The Divine Wind Garry Disher 1998 |
Dustjacket synopsis:
"Friendship is a slippery notion. We lose friends as we change and our friends don't, or as we form other alliances,
as we betray our friends or are ourselves betrayed...
"In the pearling town of Broome, against the backdrop of World War II, a young man and a young woman fall in love. Hart is the son of a pearling master, Mitsy the daughter of a Japanese diver. Can their love survive as Japan enters the war and Mitsy encounters prejudice and hate?

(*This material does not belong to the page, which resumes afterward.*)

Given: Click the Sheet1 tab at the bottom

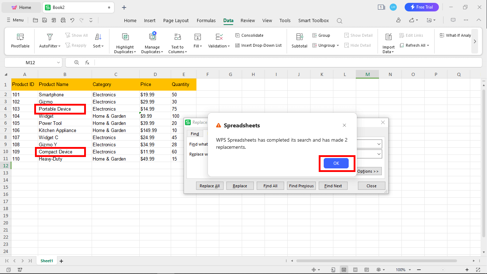Looking at the screenshot, I should tap(46, 261).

"In this beautifully written new novel, Garry Disher evokes a war-devasted Australia and its effects on young adults forced to leave their childhood behind."
First Paragraph
In the final weeks of 1941, when I was adrift in life and my sister was missing in a war zone, my father offered our home as sanctuary to a young Japanese woman named Mitsy Sennosuke, unaware that I was in love with her. This was in Broome, in the north-west, at the time of the invasion of Malaya, when Japanese bombs were falling like silver rain and old certainties were crumbling, when some who had been our friends were now treated as aliens, transfigured by emnity and fear.
My father, Michael Penrose, was a pearling master. He ran six luggers, crewed by Malays, Manilamen and Koepangers, with one Japanese diver on each lugger, and owned Penrose Chandlery Supplies, an airy tin-and-flywire shop situated at the head of the jetty that juts into Roebuck Bay.
From the Hodder paperback edition, 2003.